# Generate Vector Search Index

In [None]:
# If running on a local IDE
from databricks.connect import DatabricksSession

spark = DatabricksSession.builder.remote(serverless=True).getOrCreate()

In [None]:
# Set variables
CATALOG = "users"  # TODO: your catalog name
SCHEMA = "david_huang"  # TODO: your schema name
MERCHANT_TABLE = "ner_demo_merchant_entities"  # TODO: your merchant date
VS_ENDPOINT = "one-env-shared-endpoint-0"  # TODO: your VS endpoint
VS_INDEX = "ner_demo_merchant_index"  # TODO: your VS index name

In [None]:
# Ensure we are using the correct catalog and schema
assert CATALOG and SCHEMA, "Please set CATALOG and SCHEMA"
spark.sql(f"USE CATALOG {CATALOG}")
spark.sql(f"USE SCHEMA {SCHEMA}")

# Peek at the merchant entities table
display(spark.sql(f"SELECT * FROM {CATALOG}.{SCHEMA}.{MERCHANT_TABLE} LIMIT 5"))

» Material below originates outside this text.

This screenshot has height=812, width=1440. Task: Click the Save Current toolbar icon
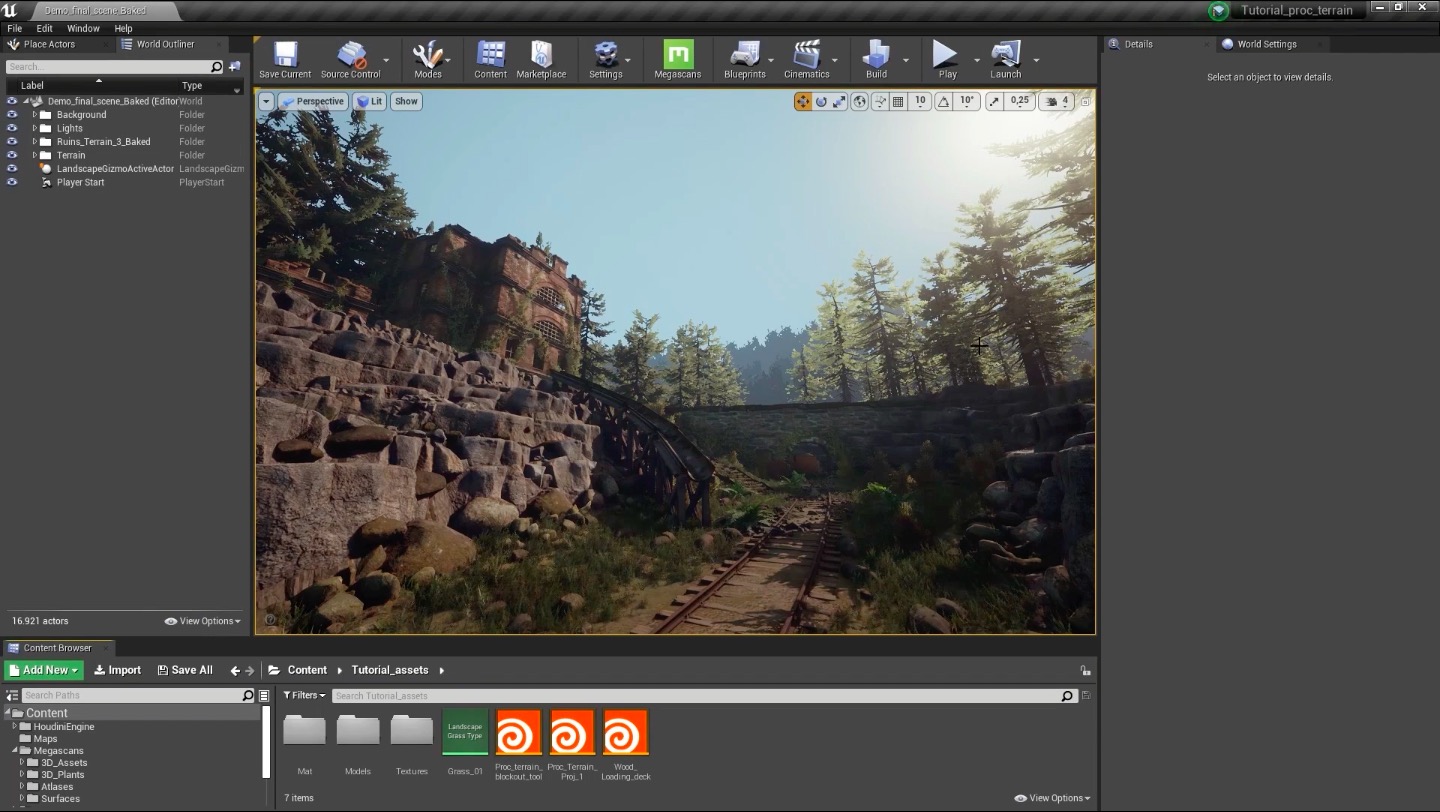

## Create Vector Search index (delta sync)

In [None]:
# Enable Change Data Feed (CDF) on the source Delta table
table_fqn = f"{CATALOG}.{SCHEMA}.{MERCHANT_TABLE}"
spark.sql(
    f"ALTER TABLE {CATALOG}.{SCHEMA}.{MERCHANT_TABLE} SET TBLPROPERTIES (delta.enableChangeDataFeed = true)"
)
print(f"Enabled CDF on {table_fqn}")

# Verify property
display(
    spark.sql(
        f"SHOW TBLPROPERTIES {CATALOG}.{SCHEMA}.{MERCHANT_TABLE}('delta.enableChangeDataFeed')"
    )
)

In [None]:
# Create a Vector Search index that auto-embeds `merchant_name`
from databricks.vector_search.client import VectorSearchClient

assert VS_INDEX and VS_INDEX != "None", "Please set VS_INDEX to your desired index name"

index_name = f"{CATALOG}.{SCHEMA}.{VS_INDEX}"
source_table = f"{CATALOG}.{SCHEMA}.{MERCHANT_TABLE}"

vsc = VectorSearchClient(
    personal_access_token=dbutils.secrets.get(scope="dhuang", key="databricks-token")
)

# Choose an embedding model endpoint available in your workspace.
EMBEDDING_MODEL_ENDPOINT = "databricks-gte-large-en"

# Create the index if it does not exist
try:
    vsc.create_delta_sync_index(
        endpoint_name=VS_ENDPOINT,
        index_name=index_name,
        source_table_name=source_table,
        pipeline_type="TRIGGERED",  # manual syncs; change to CONTINUOUS if desired
        primary_key="entity_id",
        embedding_source_column="merchant_name",
        embedding_model_endpoint_name=EMBEDDING_MODEL_ENDPOINT,
    )
    print(f"Created Vector Search index: {index_name}")
except Exception as e:
    msg = str(e).lower()
    if "already exists" in msg or "resource_already_exists" in msg or "409" in msg:
        print(f"Index already exists: {index_name}")
    else:
        raise

In [None]:
# Fetch handle to the index
idx = vsc.get_index(endpoint_name=VS_ENDPOINT, index_name=index_name)
display(idx.describe())

## Sync index

In [None]:
# Trigger a sync to ingest data and generate embeddings
sync_info = idx.sync()
print("Triggered sync:", sync_info)

# Optional: Poll for completion (simple loop)
import time

for _ in range(60):  # up to ~5 minutes
    status = idx.describe()
    state = status.get("status", {}).get("detailed_state") or status.get("status")
    print("Index state:", state)
    if isinstance(state, str) and ("ONLINE" in state or "READY" in state):
        break
    time.sleep(5)

display(idx.describe())